The thought process is, that you would go back and kill (which seems a little extreme) But is mostly used for the like of Hitler. You go back kill Hitler, then WW2 and the Holocaust never happens, but the problem then says "Well if you have stopped the Nazis from rising then you wouldn't have a reason to create time travel and you wouldn't go back in time to kill Hitler"
Similarly with all other events, your action to go back would effect the future to a point that you wouldn't have invented time travel, or have a reason to go back in time. But surely that only works if life was a loop. Going back in time would suggest creating a new path, with a completely different direction. It maybe that you are the only one who knows the past, as you do re write the forthcoming history for everyone else.

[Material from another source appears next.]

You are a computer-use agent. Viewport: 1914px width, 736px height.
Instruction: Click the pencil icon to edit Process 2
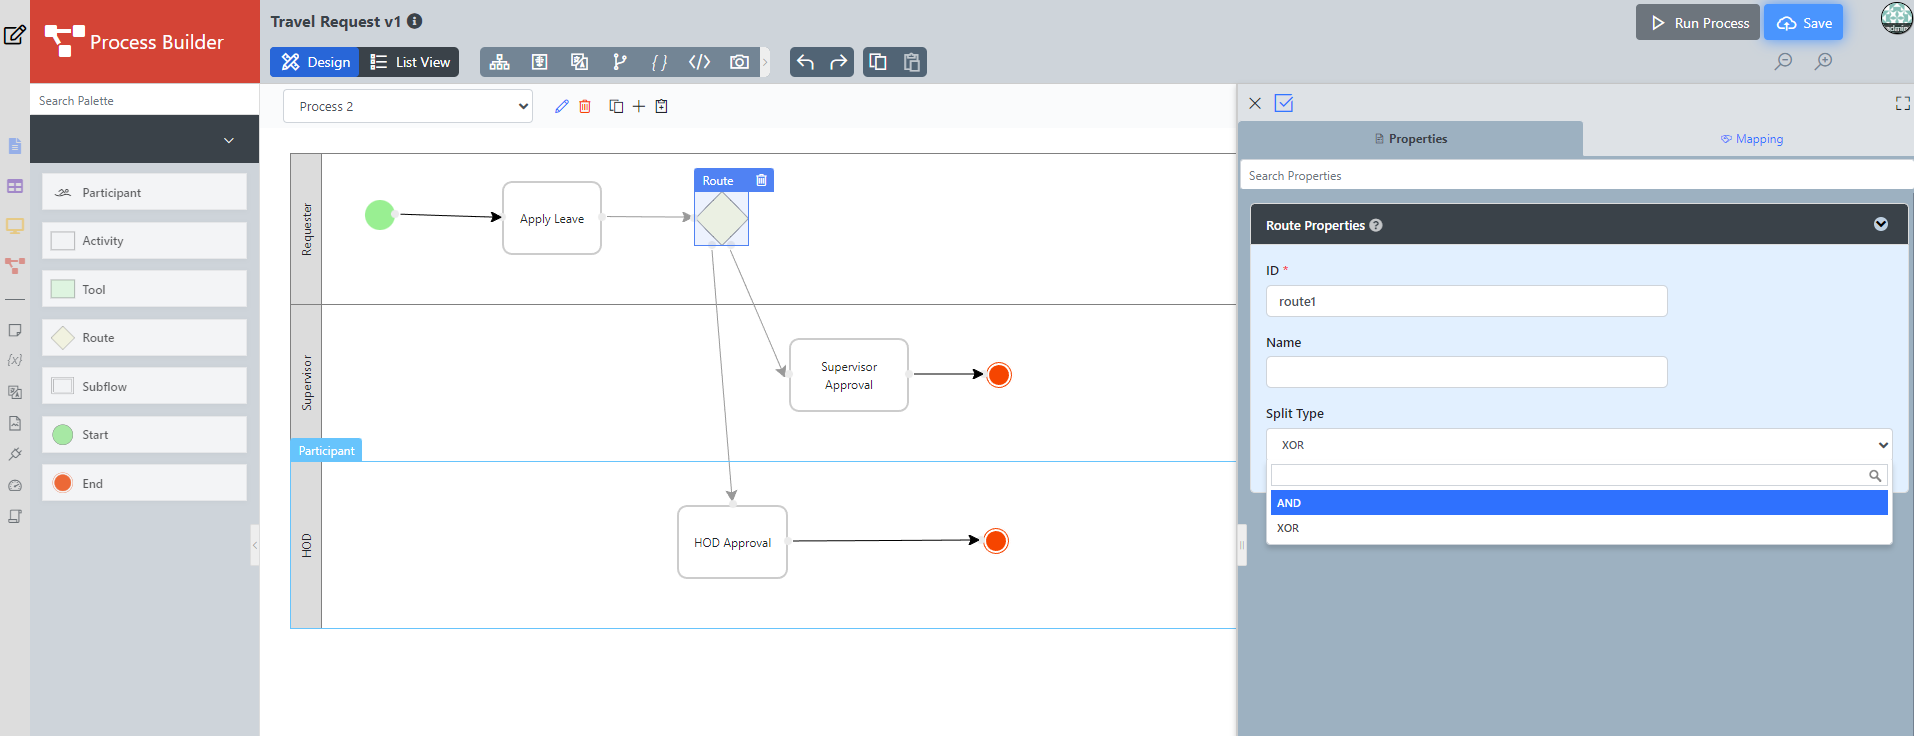[x=562, y=106]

So to me this is where the paradox falls down, yep killing my grand dad would then kill myself. So the terminator going back in time and killing the folks who will be fighting the rebellion does get rid of them from the future. But does it stop that path from happening? I just think that is the path that was meant to be and what it creates is the end of that particular path.
There are I feel many strings to time, and it which of those strings that we see or remember depend on which path we are on ourselves. Who is to say that if I did go back and kill someone in the past thus changing the future, that someone else didn't then go further back and change an event which prevents me from killing that person thus stopping my timestring from happening.
Also it does not have to be purely about killing someone, a simple interaction. I go back in time and talk to someone. Where previously I wasn't in that place at that time. So the person never had the conversation and then went off to do something else. There interactions cross over with other folks and then the ripple continues.
In conclusion I respect the thought behind the paradox but believe that any interaction with the past, would simply change the future and subsequent events but not stop the change itself from happening as that would be part of the path.
What would be your thought?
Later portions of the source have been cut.